Lacking direct evidence, explanations for this geologic puzzle ran the gamut, from Earth's magnetic field to gale-force winds to slippery algae. Now, with video, time-lapse photographs and GPS tracking of Racetrack Playa's moving rocks, the mystery has finally been solved.

Jagged plates of thin ice, resembling panels of broken glass, bulldoze the rocks across the flooded playa, the scientists reveal today (Aug. 27) in the journal PLOS One. Driven by gentle winds, the rocks seem to hydroplane atop the fluffy, wet mud.

"It's a wonderful Goldilocks phenomenon," said lead study author Richard Norris. "Ponds like this are vanishingly rare in Death Valley, and it may be a decade between heavy enough rain or snowfall events to make a substantial pond," said Norris, a paleobiologist at the Scripps Institution of Oceanography in San Diego, California.

....

More details at:

SOURCE: http://www.livescience.com/47585-death- ... rocks.html
 
Couldn't find a thread on this!

Has the mystery finally been solved?

These are the “sliding rocks” or “sailing stones” of Death Valley. First documented by miners back in the 1900s, these rocks range from pebbles to 600-pound (272-kilogram) boulders and seem to move of their own accord. The only evidence of their activity is a series of long, perplexing trails left in the valley’s dried mud.

Scientists have been trying to solve the mystery of the sliding rocks since 1948, and have since proposed all manner of explanation: dust devils, flooding, ice sheets, hurricane-force winds, and algal films.

But thanks to new photographic and meteorological evidence presented by Richard Norris of the Scripps Institution of Oceanography and James Norris of Interwoof, we may finally have a conclusive answer as to what makes the stones stir. The researchers’ findings were published today in the journal PLOS ONE.

A Goldilocks Phenomenon

According to Norris, a geological oceanographer and paleontologist, Death Valley’s rocks move under a delicate mix of water, ice, sun, and wind. Norris and his cousin were able to document the rock movements by inserting GPS tags into chunks of limestone and syncing their movements with readings taken from a custom-built weather station.

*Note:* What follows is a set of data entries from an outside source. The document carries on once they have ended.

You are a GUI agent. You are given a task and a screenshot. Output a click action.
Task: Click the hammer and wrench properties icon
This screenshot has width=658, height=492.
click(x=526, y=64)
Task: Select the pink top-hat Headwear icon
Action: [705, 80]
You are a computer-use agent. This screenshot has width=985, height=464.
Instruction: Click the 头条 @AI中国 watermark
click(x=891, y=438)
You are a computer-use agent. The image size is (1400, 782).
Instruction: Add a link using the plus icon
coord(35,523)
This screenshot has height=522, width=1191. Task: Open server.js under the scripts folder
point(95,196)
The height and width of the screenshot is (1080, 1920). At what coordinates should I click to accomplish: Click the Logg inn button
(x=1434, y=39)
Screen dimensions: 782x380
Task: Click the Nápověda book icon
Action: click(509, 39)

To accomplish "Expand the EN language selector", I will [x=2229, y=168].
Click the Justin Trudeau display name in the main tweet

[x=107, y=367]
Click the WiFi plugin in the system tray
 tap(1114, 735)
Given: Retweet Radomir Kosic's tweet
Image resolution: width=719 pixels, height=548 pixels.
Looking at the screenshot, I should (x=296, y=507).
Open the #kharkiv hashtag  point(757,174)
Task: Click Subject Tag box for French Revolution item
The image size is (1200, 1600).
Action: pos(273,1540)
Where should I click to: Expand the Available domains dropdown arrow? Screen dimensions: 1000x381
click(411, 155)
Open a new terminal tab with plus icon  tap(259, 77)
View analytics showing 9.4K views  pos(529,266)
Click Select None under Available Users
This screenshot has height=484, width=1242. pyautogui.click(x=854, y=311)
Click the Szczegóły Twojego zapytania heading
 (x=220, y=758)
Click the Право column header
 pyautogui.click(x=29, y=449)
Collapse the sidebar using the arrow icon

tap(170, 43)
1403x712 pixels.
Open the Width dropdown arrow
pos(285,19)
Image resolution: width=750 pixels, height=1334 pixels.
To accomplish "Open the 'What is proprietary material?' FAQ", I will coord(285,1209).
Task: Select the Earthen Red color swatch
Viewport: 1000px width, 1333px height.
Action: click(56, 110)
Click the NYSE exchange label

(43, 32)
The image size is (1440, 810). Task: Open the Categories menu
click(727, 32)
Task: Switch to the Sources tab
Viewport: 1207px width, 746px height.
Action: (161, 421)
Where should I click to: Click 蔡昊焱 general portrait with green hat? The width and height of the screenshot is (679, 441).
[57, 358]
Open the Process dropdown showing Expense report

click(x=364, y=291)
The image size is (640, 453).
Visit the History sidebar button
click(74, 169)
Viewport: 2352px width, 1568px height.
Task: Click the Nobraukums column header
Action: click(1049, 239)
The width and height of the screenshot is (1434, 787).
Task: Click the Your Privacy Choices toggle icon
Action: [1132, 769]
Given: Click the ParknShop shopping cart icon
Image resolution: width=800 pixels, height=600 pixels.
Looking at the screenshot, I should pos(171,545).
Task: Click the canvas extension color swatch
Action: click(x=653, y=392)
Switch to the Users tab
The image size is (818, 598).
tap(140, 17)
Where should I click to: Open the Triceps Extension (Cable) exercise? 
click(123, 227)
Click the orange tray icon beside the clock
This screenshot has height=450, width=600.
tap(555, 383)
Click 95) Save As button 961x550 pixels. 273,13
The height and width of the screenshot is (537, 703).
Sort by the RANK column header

Unlike one of the previous explanations, which had thick ice capturing the rocks and carrying them along like a miniature glacier, Norris said their evidence shows that thin ice floes break up and pile against the rocks. This creates enough friction to cause the rocks to skim across the muddy surface of a temporary pond. If you were there to see it, the rocks would look like ice-breaker ships plowing through sea ice—though in this instance, it’s the ice that’s moving the ships.


But the conditions have to be just right, what Norris called a sort of Goldilocks phenomenon. If the ice is too thick, or the day is too sunny, or the wind isn’t steady enough, then nothing happens.

Oh, and you have to have standing water—a rare phenomenon in itself for an area that receives less than 2 inches of rainfall annually.

“The process of ice breaking up and shoving rocks around happens every year if you go up into Saskatchewan or Ontario, but you don’t normally associate it with a hot, dry place like Death Valley,” said Norris. “And yet here’s the same kind of process unfolding occasionally—very occasionally—in this place that we associate with a very different kind of climate.”
http://newswatch.nationalgeographic.com ... your-eyes/
 
I'm sure if someone had mentioned that the plain the stones were in flooded periodically, to a level of about half the height of the stones. And that the water got cold enough to freeze partially, more people might have been able to work out what was going on.

Instead, it was typically presented as "Rocks move about the plain, but no-one knows how...Ooo-spooky!" with insufficient information. I suppose that's something it has in common with many* Fortean phenomena - not so much that they're supernatural, it's just that we don't have all the information to work out what's the natural solution.

* - Note I said "many", not "all". I don't want to sidetrack into a lengthy discussion of what is truly Fortean versus Supernatural versus Natural versus Mundane. That belongs on a different thread.